===== EXCERPT TO READ =====
Still burning rubber

Hero Honda found more buyers for its two wheelers in a year in which major companies were finding fund supply short or hugely expensive.

Basically we had planned it well, as we always do," says Ravi Sud, CFO, Hero Honda, with the wicked grin of someone who has won a hard-fought battle. In fact, the joke amongst analysts is that the veteran of 12 years at Hero Honda planned it so well that the company continued to be on cruise control even when he wasn't there! Sud left the world's largest two-wheeler company (by volume) in November 2008 for a real estate company, only to return by March 2009.

Best in Liquidity Management (Large Company)

RAVI SUD, CFO/ Hero Honda

  • Background: PGDM from IIM Ahmedabad, AICWA, FCS. Has spent 12 years with Hero Honda. Previously was with Eicher Motors.
  • Winning move in 2008-09: Raised Rs 425 crore in July 2008 which helped dealers sell better-than-usual numbers in the festive season.
  • Challenges ahead: Inflation, interest rates and crude prices.
  • Most likely to be heard saying: "Great companies are not built overnight."
Hero Honda's biggest success has been its ability to nudge market share upwards-from 52 per cent to 57 in 2008-09-at a time when bank finance was not easy to come by either for consumers or for its dealers (some 75 per cent of bike sales were happening via auto finance). The company could do this because it didn't have to rely too much on banks but on its own welllubricated funding machine.

It uses the services of subsidiary Hero Honda Fin Lease to raise funds at competitive rates. "The dealers need funds for roughly 45 days-during the festive season-and it is often cumbersome for them to raise it from banks," says Sud. Hero Honda regularly gets advance estimates of fund requirements of its associates, raises funds at competitive prevailing market rates and then lends to its associates.

It duly went about that task in 2008-09. While the dealers had indicated only around Rs 350 crore, in a tight market, the finance subsidiary raised Rs 425 crore in July 2008. "To plan for the activity is critical. If we had waited for till September to raise this money, we would not have got even Rs 5 crore," Sud recounts.

Hero Honda kept selling through the slowdown, which cast its shadow on the festive season in September and October. But guess what: It sold a record 6,00,000 units in October-12 per cent higher than the previous highest of 5,31,000 in October 2006.
=====
| TASKS TO CARRY OUT |
(a) Translate this sentence from the Hero Honda article into Spanish: "Hero Honda kept selling through the slowdown, which cast its shadow on the festive season in September and October."
(b) Decide whether each statement agrees with the Hero Honda article, answering yes or no and quoting the words from the article that settle it.
(i) Sud left Hero Honda in November 2008 to join a real estate company.
(ii) The dealers had indicated they needed about Rs 425 crore.
(iii) Hero Honda's market share went from 52 per cent to 57 in 2008-09.
(c) Continue the Hero Honda article from where it stops.
===== ENTRIES SHOWN =====
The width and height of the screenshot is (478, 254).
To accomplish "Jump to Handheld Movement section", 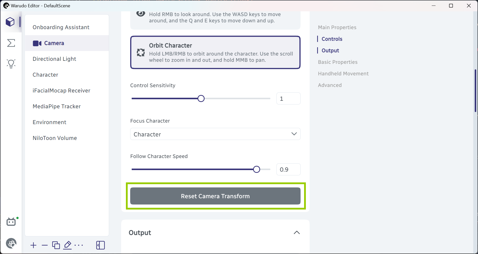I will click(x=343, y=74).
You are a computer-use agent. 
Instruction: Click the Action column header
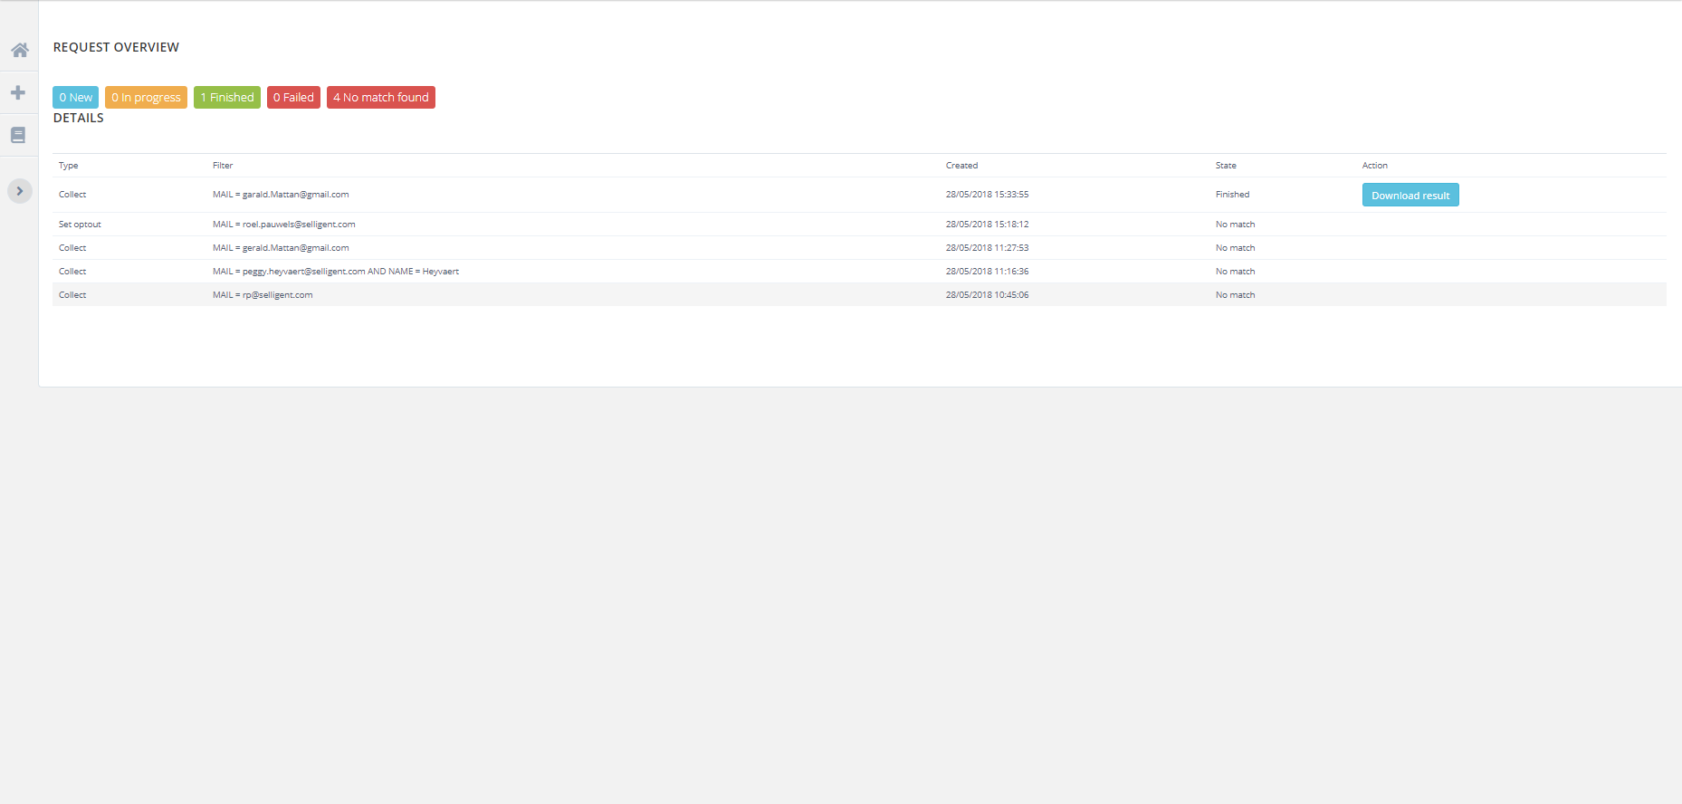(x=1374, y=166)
=====
===== ENTRIES SHOWN =====
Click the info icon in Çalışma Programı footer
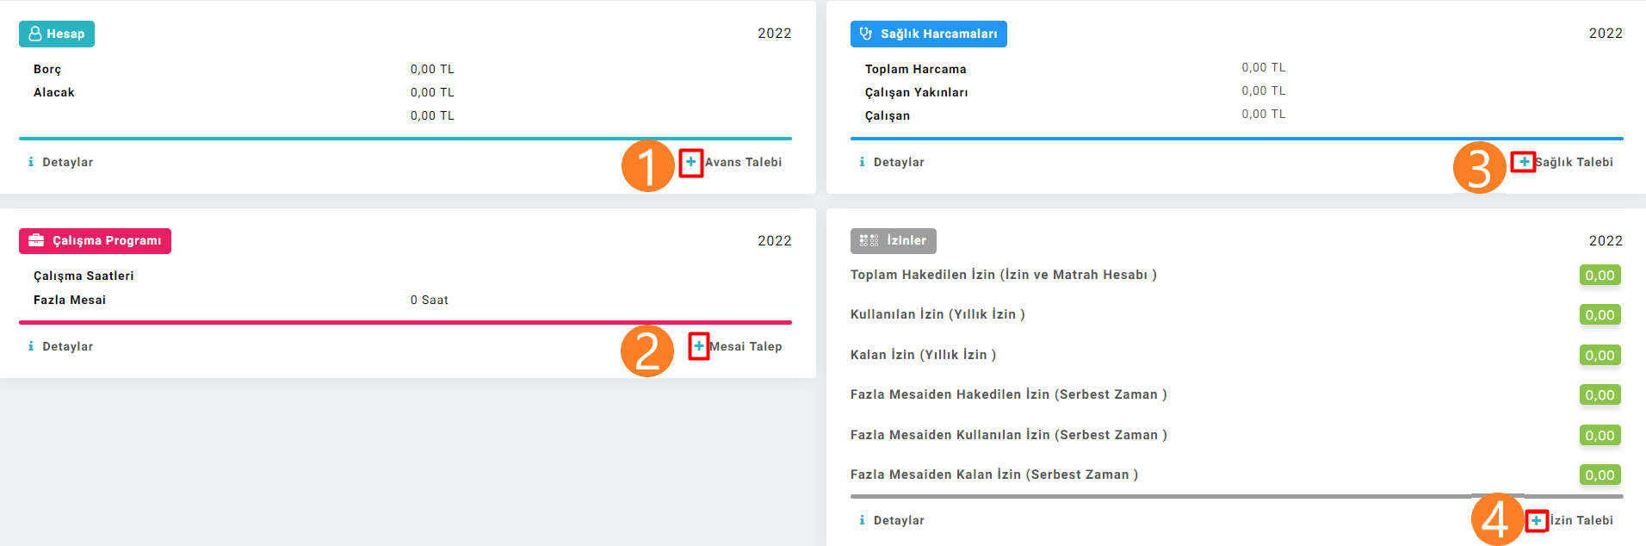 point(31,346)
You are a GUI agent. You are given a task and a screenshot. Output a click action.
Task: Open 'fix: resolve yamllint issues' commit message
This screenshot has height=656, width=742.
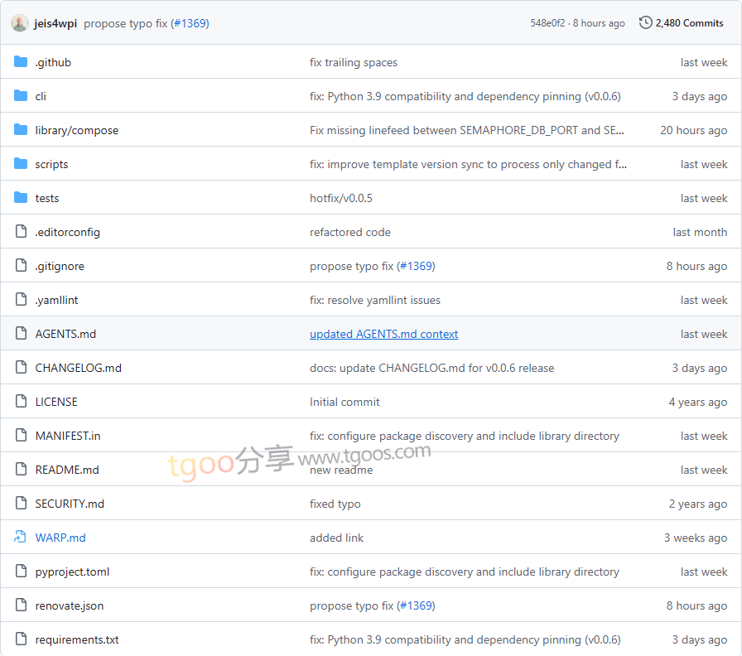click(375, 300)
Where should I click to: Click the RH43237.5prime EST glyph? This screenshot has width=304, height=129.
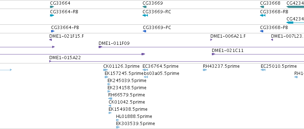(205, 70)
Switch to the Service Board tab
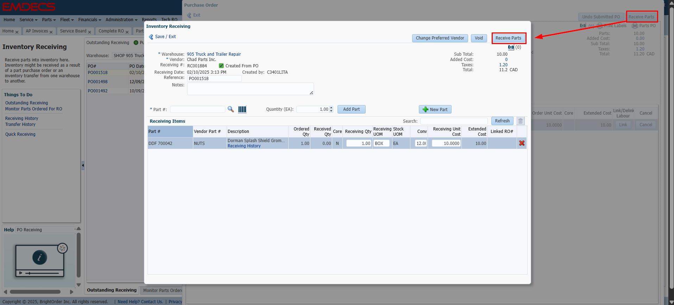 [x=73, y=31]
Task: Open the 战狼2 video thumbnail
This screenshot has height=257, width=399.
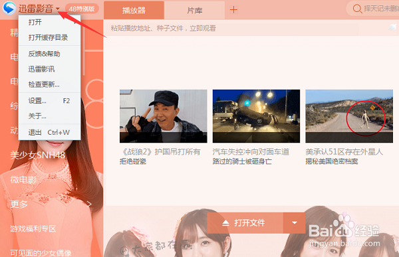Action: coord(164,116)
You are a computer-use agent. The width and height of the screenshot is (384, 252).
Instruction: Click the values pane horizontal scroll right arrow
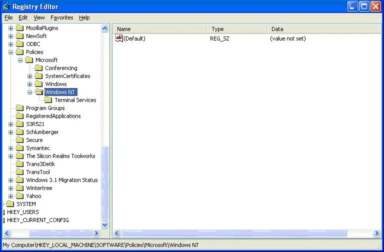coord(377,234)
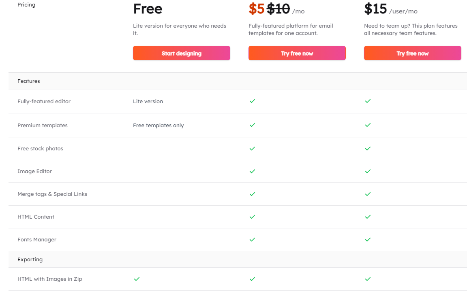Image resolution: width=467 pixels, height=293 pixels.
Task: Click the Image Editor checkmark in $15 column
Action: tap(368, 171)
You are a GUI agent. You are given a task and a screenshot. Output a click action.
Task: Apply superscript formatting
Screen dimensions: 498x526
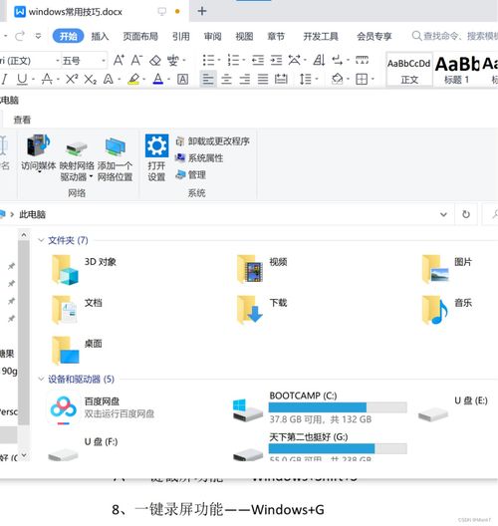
=====
===== ENTRIES SHOWN =====
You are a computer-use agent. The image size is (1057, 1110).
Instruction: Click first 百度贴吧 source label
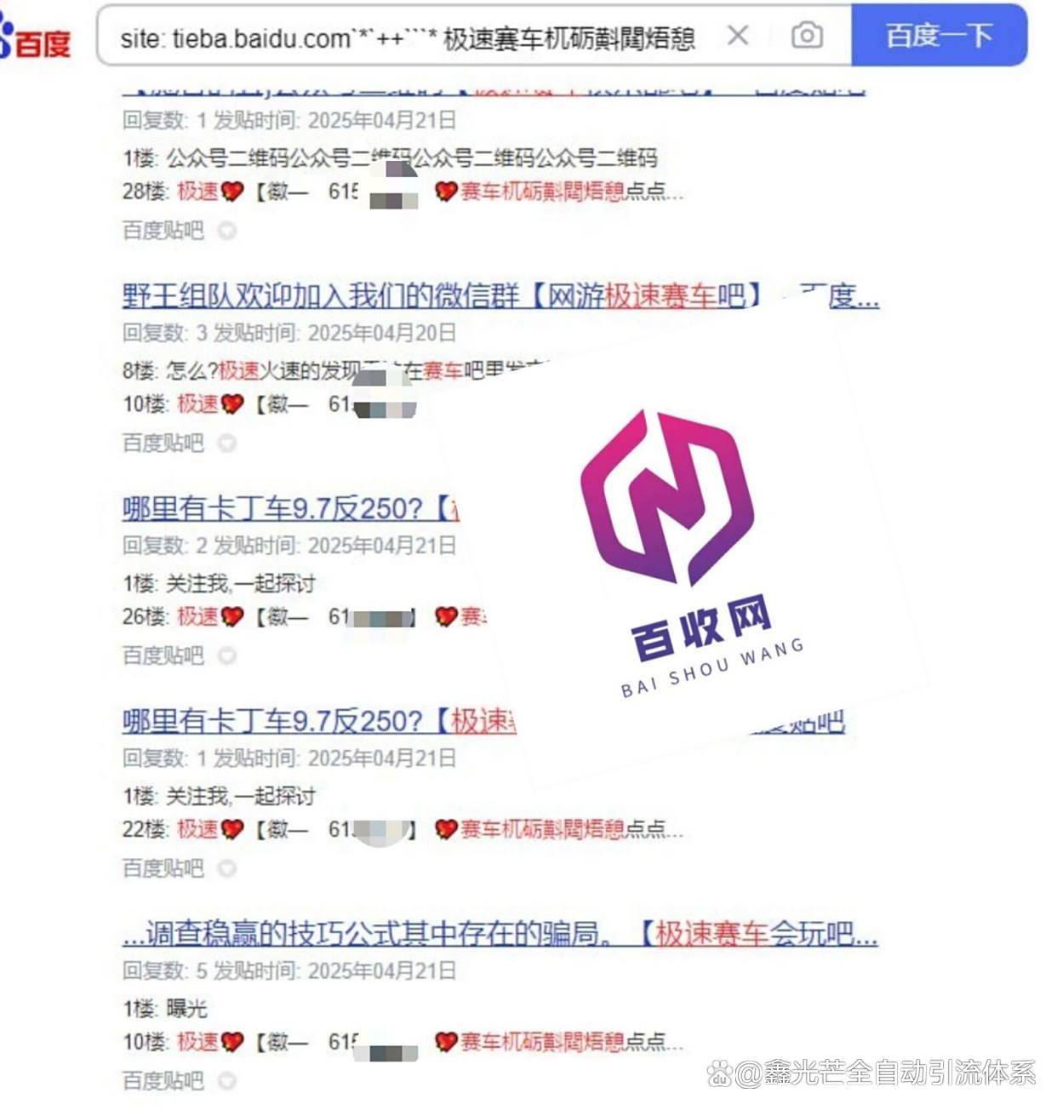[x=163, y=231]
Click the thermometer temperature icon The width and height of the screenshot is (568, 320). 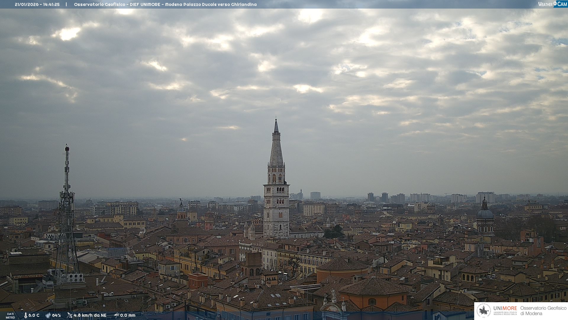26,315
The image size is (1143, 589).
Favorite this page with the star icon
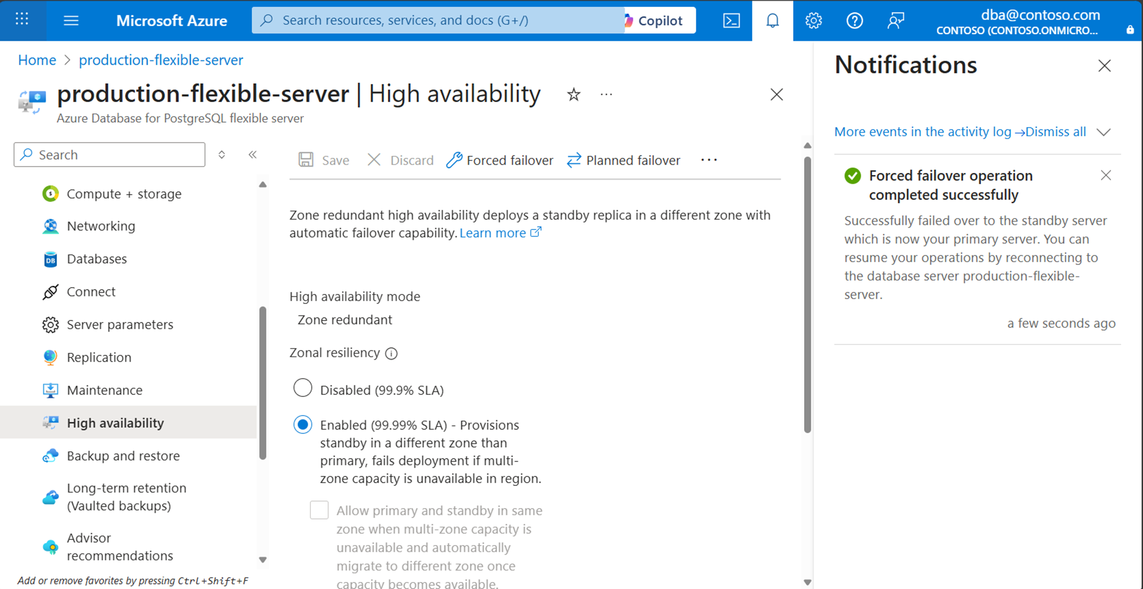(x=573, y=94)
=====
| ANSWERS IN ORDER |
(a) Hero Honda siguió vendiendo durante la desaceleración, que proyectó su sombra sobre la temporada festiva de septiembre y octubre.

(b)
(i) Yes: "Sud left the world's largest two-wheeler company (by volume) in November 2008 for a real estate company"
(ii) No: "While the dealers had indicated only around Rs 350 crore"
(iii) Yes: "from 52 per cent to 57 in 2008-09"

(c)
The strategy continued to work not just during tight money conditions. In 2009-10, when banks were flush with liquidity but averse to lending to small companies, Hero Honda Fin Lease again pulled in Rs 250 crore. The company's vendors gained as their cost of money shrank by close to 300 basis points, even as Fin Lease made money on the difference due to its higher credit ratings.

"We do this very proactively. None of the vendors had asked us for money," says Sud before explaining, "Morally, we take responsibility for their well-being. It is a long-term relationship. It is not based on transactions." Hero Honda, for its part, is a cash-surplus company. However, liquidity management apart, the company, like a genuine blue chip, used the adverse circumstances to its advantage. It continued introducing new models and variants to keep customer interest alive, and stubbornly refused to cut ad spend. It also continued to expand its reach in rural India. From 2,000 touch points in the hinterland, the company is now at 4,200 points today.

CFO MANTRAS

  • Plan fund-raising much in advance, and not at the 11th hour.
  • Risk management is an imperative at all times.good and bad.
  • Relationship with vendors has to be long-term, not transaction-based.
The customers rewarded it with good sales. Today, roughly 40 per cent come from non-urban markets. Overall, the company sold more two- wheelers in the domestic market than the second, third and fourth placed manufacturers put together in 2008-09, even as operating margins increased 120 basis points over the previous year.

How does 2010-11 look? Sud, a veteran of many business cycles, cautions that things are not going to be easy this year. Inflation and prices of crude and other commodities are what he worries about. But his focus-in good times or bad- doesn't waver: Rigorous risk management, use of technology to the hilt to increase business, and looking within the company to spot and remedy inefficiencies. His parting words of wisdom: "Be alert, be in touch with the ever-changing environment."